WeinKulturBar, Dresden
Wir hatten einen Termin an diesem Donnerstag-Abend in der WeinKulturBar von Silvio Nitzsche. Nein, falsch: wir hätten einen Termin gehabt! Aber statt um 19 Uhr, wie annonciert, schlugen wir um 17 Uhr auf – denn auch die Kultweinbar in Striesen bietet tagsüber Wein und Käse an. Gemäß der Devise never change a running system erstanden wir einen Fakebesuch: mit dem bei uns so beliebten Einstiegscrémant und zwei Flaschen Burgunder. Natürlich wurden wir gefragt, ob’s einer sein sollte, der Spaß macht oder einer zum sich dran Abarbeiten, natürlich beantworteten wir diese oder-Frage mit einem beherzten „nun ja…“
Den Käse ließen wir uns in größeren Portionen geben als in der Weinbar üblich: zu Hause kann ja gerne für den Morgen danach was übrig bleiben. Wir hätten ihn auch auf den hauseigenen Platten mitnehmen können, haben uns aber für die einfache Variante entschieden, also schlicht fachgerecht verpackt. Am Abend gab’s das denn, unaufwändig zum selbst gebackenen Brot mit Salz aus Mallorca sowie etwas selbst verfeinertem Senf aus Bautzen und sardischen eingelegten Artischocken – wenn’s uns schon schlecht geht, lassen wir es uns gerne gut gehen!

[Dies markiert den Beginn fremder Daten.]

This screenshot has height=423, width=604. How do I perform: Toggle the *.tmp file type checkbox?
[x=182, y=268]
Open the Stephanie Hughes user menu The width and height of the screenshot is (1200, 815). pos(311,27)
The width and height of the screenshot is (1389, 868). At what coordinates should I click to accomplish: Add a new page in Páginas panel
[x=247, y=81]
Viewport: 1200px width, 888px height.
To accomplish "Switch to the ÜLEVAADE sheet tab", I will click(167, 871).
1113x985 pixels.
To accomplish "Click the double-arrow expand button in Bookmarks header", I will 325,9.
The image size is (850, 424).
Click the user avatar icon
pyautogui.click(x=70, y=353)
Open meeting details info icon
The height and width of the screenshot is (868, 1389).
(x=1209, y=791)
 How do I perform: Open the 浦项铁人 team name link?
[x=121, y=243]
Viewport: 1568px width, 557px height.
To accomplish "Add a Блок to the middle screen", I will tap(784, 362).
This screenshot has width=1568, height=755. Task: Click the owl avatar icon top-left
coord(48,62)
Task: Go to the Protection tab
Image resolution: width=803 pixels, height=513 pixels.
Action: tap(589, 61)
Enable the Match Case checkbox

Natürlich fehlte dann am Abend @home aber doch etwas: die charmanten Erklärungen der Weine durch Silvio Nitzsche oder die profunden Erklärungen der Besonderheiten dieses oder jenes Käses durch Jana Weiske. Ich bin mir sicher, dass wir das Original nachholen werden!
Fazit: Keine Reservierung platzen lassen!